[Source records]
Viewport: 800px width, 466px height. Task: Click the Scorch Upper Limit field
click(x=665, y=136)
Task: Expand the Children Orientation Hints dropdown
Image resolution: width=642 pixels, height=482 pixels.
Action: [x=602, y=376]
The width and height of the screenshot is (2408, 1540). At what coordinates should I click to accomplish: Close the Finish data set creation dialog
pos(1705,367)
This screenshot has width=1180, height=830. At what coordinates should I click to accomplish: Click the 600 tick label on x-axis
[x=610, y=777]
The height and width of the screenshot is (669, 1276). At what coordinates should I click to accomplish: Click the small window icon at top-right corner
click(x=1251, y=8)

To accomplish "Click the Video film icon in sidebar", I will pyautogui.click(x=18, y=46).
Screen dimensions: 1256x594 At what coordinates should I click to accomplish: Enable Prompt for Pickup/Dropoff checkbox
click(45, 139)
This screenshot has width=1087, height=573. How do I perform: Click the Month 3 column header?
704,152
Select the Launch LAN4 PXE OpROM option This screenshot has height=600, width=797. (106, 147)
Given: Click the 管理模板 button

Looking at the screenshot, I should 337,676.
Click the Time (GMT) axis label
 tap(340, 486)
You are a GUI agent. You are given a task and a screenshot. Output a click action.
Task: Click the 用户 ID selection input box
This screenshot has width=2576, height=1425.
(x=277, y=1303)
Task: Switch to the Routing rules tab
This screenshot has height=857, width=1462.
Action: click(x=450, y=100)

• WHAT IS NEEDED: Every record must be written out again without any change.

• REPLY:
Viewport: 800px width, 466px height. Task: Click the Scorch Upper Limit field
click(x=665, y=136)
Task: Expand the Children Orientation Hints dropdown
Image resolution: width=642 pixels, height=482 pixels.
Action: [x=602, y=376]
The width and height of the screenshot is (2408, 1540). At what coordinates should I click to accomplish: Close the Finish data set creation dialog
pos(1705,367)
This screenshot has width=1180, height=830. At what coordinates should I click to accomplish: Click the 600 tick label on x-axis
[x=610, y=777]
The height and width of the screenshot is (669, 1276). At what coordinates should I click to accomplish: Click the small window icon at top-right corner
click(x=1251, y=8)

To accomplish "Click the Video film icon in sidebar", I will pyautogui.click(x=18, y=46).
Screen dimensions: 1256x594 At what coordinates should I click to accomplish: Enable Prompt for Pickup/Dropoff checkbox
click(45, 139)
This screenshot has width=1087, height=573. How do I perform: Click the Month 3 column header?
704,152
Select the Launch LAN4 PXE OpROM option This screenshot has height=600, width=797. (106, 147)
Given: Click the 管理模板 button

Looking at the screenshot, I should 337,676.
Click the Time (GMT) axis label
 tap(340, 486)
You are a GUI agent. You are given a task and a screenshot. Output a click action.
Task: Click the 用户 ID selection input box
This screenshot has width=2576, height=1425.
(x=277, y=1303)
Task: Switch to the Routing rules tab
This screenshot has height=857, width=1462.
Action: click(x=450, y=100)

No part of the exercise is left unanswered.